En complément de la lecture ininterrompue de ces gigantesques blocs de données, ce test novateur ne se contente pas d’analyser la structure de base. Il déchiffre de même les modifications chimiques situées à l’extérieur de l’ADN. Ces altérations périphériques spécifiques ont le pouvoir d’activer ou de désactiver certains gènes de façon inattendue et constituent parfois la cause directe d’un trouble rare inexpliqué.
Des données épigénétiques obtenues en prime

L’analyse précise de ces altérations extérieures représente un gain de temps et d’efficacité inestimable pour les laboratoires de génétique moderne. Christian Gilissen, professeur de bio-informatique du génome, insiste lourdement sur l’importance clinique de ce double niveau d’investigation. « Par conséquent, il est important que nous les mesurions également, » explique-t-il en évoquant ces modifications structurelles cruciales qui échappaient souvent aux anciens protocoles.
« Avec les diagnostics actuels, cela nécessite des tests spécialisés supplémentaires, mais avec les lectures longues, nous capturons ces modifications en prime — 2 en 1, » ajoute le professeur Christian Gilissen. Cette capacité inédite d’obtenir des données supplémentaires de manière totalement simultanée permet de rationaliser massivement les processus d’investigation génétique complexe.
Cette vision véritablement holistique de la structure génétique humaine ouvre de vastes perspectives pour la recherche médicale de la prochaine décennie. Alexander Hoischen, professeur de technologies génomiques, prévoit sans ambiguïté que le nombre de diagnostics continuera de croître à l’avenir. « Grâce aux lectures longues, nous obtenons une vue encore plus complète de l’ADN et pouvons détecter des anomalies complexes et difficiles à trouver. Nous les lions ensuite à des conditions spécifiques. De cette façon, nos connaissances augmentent et nous pouvons faire plus de diagnostics, » détaille le scientifique qui, avec son équipe, a déjà relié plusieurs anomalies jusqu’alors invisibles à diverses pathologies invalidantes.
Des résultats cliniques concrets lors du hackathon de Nimègue

L’immense potentiel théorique de cette approche a récemment trouvé une application pratique éblouissante lors du Undiagnosed Hackathon, un événement intensif organisé à Nimègue par le réseau UMCNL. Ce rassemblement médical exceptionnel a permis de confronter directement cette nouvelle technologie aux réalités cliniques les plus mystérieuses, en mobilisant près de cent cinquante spécialistes renommés issus de l’ensemble des centres médicaux universitaires néerlandais.
Ces éminents experts se sont réunis le temps d’un événement avec un objectif précis et vital : trouver de véritables diagnostics pour trente-trois familles dont les dossiers médicaux stagnaient depuis des années dans une impasse absolue. Le nouveau test à lecture longue a été activement déployé pour cartographier en détail l’ADN de tous les participants de ces familles. L’association synergique de cette technologie de séquençage de pointe avec l’expertise collective et multidisciplinaire d’un si grand nombre de spécialistes médicaux a immédiatement porté ses fruits, conduisant à l’établissement inespéré de cinq nouveaux diagnostics clairs.

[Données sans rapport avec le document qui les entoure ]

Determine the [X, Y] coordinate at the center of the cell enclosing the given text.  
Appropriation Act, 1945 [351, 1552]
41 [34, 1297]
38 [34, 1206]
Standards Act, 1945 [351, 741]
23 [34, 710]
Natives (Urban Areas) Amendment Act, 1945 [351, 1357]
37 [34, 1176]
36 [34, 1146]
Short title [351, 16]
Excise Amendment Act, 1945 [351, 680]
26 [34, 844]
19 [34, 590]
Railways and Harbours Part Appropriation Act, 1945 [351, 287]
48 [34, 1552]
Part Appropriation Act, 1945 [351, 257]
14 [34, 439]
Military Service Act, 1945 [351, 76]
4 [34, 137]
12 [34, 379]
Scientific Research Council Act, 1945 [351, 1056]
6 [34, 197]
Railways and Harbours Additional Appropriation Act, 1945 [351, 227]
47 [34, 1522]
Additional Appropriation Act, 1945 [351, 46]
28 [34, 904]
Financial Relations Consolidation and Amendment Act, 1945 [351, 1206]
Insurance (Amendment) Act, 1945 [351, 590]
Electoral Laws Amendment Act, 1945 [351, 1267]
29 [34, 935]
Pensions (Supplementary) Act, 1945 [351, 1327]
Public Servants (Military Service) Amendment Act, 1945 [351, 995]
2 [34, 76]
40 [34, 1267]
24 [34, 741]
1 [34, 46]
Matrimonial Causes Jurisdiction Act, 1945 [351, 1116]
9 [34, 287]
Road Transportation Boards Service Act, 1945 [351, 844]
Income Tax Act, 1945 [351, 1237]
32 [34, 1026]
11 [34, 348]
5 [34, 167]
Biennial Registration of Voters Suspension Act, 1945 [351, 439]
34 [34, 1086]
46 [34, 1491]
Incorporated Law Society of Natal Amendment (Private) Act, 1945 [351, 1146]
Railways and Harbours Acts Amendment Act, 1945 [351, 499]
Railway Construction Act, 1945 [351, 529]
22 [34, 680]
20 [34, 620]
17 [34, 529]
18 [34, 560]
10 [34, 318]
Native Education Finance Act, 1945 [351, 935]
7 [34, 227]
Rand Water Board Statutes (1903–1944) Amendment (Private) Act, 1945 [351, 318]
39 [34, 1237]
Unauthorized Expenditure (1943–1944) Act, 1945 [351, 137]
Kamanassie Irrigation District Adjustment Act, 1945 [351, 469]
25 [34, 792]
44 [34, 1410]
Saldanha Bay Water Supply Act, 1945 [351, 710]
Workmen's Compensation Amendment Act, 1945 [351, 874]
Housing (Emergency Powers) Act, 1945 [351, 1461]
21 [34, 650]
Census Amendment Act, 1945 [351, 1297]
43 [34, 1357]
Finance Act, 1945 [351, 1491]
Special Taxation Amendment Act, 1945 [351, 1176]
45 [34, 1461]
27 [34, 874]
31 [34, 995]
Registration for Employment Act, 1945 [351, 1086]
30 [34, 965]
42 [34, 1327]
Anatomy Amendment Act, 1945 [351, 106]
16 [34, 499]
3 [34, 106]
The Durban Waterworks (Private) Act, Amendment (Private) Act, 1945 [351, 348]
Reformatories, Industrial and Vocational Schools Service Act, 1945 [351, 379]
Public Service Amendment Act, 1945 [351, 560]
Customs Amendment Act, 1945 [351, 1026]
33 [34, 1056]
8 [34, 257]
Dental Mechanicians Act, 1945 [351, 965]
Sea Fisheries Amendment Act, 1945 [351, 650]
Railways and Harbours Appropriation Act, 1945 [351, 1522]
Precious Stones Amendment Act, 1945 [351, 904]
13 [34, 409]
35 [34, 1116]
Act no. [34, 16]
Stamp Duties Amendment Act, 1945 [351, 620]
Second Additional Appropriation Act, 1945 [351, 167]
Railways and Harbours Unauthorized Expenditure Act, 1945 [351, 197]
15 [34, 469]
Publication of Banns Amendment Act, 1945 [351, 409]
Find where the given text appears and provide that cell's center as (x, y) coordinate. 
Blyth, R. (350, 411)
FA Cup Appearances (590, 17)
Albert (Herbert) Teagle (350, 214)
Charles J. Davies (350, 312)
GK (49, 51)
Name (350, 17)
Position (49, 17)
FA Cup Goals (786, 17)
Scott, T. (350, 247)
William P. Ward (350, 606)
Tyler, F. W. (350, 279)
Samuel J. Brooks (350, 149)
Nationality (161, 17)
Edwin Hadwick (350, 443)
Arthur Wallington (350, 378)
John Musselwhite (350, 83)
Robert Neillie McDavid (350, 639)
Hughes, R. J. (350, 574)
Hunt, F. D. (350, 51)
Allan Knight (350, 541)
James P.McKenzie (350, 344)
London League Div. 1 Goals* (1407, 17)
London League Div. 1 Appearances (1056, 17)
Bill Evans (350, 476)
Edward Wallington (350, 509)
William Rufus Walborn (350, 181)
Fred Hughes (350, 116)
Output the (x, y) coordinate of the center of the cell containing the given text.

L’ensemble des résultats de cette percée majeure sont rigoureusement documentés dans l’article scientifique intitulé Clinical Long-Read Genome Sequencing for Rare-Disease Diagnostics, officiellement publié en 2026 dans l’influente revue médicale New England Journal of Medicine et identifiable via le lien DOI: 10.1056/NEJMc2602512. Pour toute question médicale, consultez un professionnel de santé qualifié.